Some thougts on cartesian products

[mensanator at aol.com]

Steven D'Aprano wrote:
> On Mon, 23 Jan 2006 18:17:08 +0000, Bryan Olson wrote:
>
> > Steven D'Aprano wrote:
> >> Bryan Olson wrote:
> >>
> >>
> > [Christoph Zwerschke had written:]
> >>>>What I expect as the result is the "cartesian product" of the strings.
> >>>
> >>>There's no such thing; you'd have to define it first. Are duplicates
> >>>significant? Order?
> >>
> >>
> >> Google "cartesian product" and hit "I'm feeling lucky".
> >>
> >> Or go here: http://mathworld.wolfram.com/CartesianProduct.html
> >>
> >> Still think there is no such thing?
> >
> > Uh, yes.
> >
> >     The Cartesian product of two sets A and B (also called the
> >     product set, set direct product, or cross product) is defined to
> >     be the set of [...]
> >
> > All sets, no strings. What were you looking at?
>
> You've just quoted a definition of Cartesian product [yes, you are right
> about capitalisation, my bad]. How can you say with a straight face that
> there is no such thing as a Cartesian product?
>
> The question of sets versus strings is a red herring. Addition, in
> mathematics, is defined on reals. No computer yet made can do addition on
> reals. Should you declare that there is no such thing as addition because
> reals and floats are different?
>
> If people wish to extend Cartesian products to work on sequences, not just
> sets, then to my mind that's a pretty obvious and sensible generalisation.
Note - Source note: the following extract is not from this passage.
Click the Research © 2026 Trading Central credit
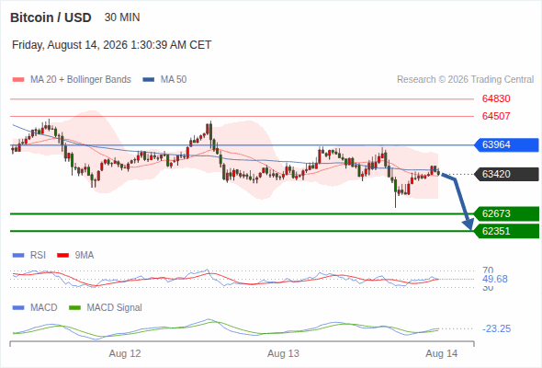Screen dimensions: 542x368 coord(465,80)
I use Cartesian Products all the time in MS-Access, typically the
product of a set (of records) with itself. I really like your generator
because I can now do this stuff directly in Python. And I usually
want just a subset of the Cartesian Product, so I modified your
generator to produce what I want:

def cartprod(A, B, perm=True, repl=True):
    if type(A) == type(B) == str:
        convert = lambda obj: "".join(list(obj))
    else:
        convert = lambda obj: obj  # do nothing
    for a in A:
        for b in B:
	    if perm and repl:              # permutation with replacement
	        yield convert((a, b))
	    if (not perm) and repl:        # combination with replacement
		if b>=a:
		    yield convert((a,b))
	    if perm and (not repl):        # permutation w/o  replacement
		if b!=a:
		    yield convert((a,b))
	    if (not perm) and (not repl):  # combination w/o  replacement
		if b>a:
		    yield convert((a,b))


print
print 'For "abc"x"abc":'

print
cprods = cartprod("abc", "abc", True, True)
print 'permutation with replacement', list(cprods)

print
cprods = cartprod("abc", "abc", False, True)
print 'combination with replacement', list(cprods)

print
cprods = cartprod("abc", "abc", True, False)
print 'permutation w/o  replacement', list(cprods)

print
cprods = cartprod("abc", "abc", False, False)
print 'combination w/o  replacement', list(cprods)

"""

For "abc"x"abc":

permutation with replacement ['aa', 'ab', 'ac', 'ba', 'bb', 'bc', 'ca',
'cb', 'cc']

combination with replacement ['aa', 'ab', 'ac', 'bb', 'bc', 'cc']

permutation w/o  replacement ['ab', 'ac', 'ba', 'bc', 'ca', 'cb']

combination w/o  replacement ['ab', 'ac', 'bc']

"""

Thanks for showing me an easy way to do this.

> 
> 
> 
> -- 
> Steven.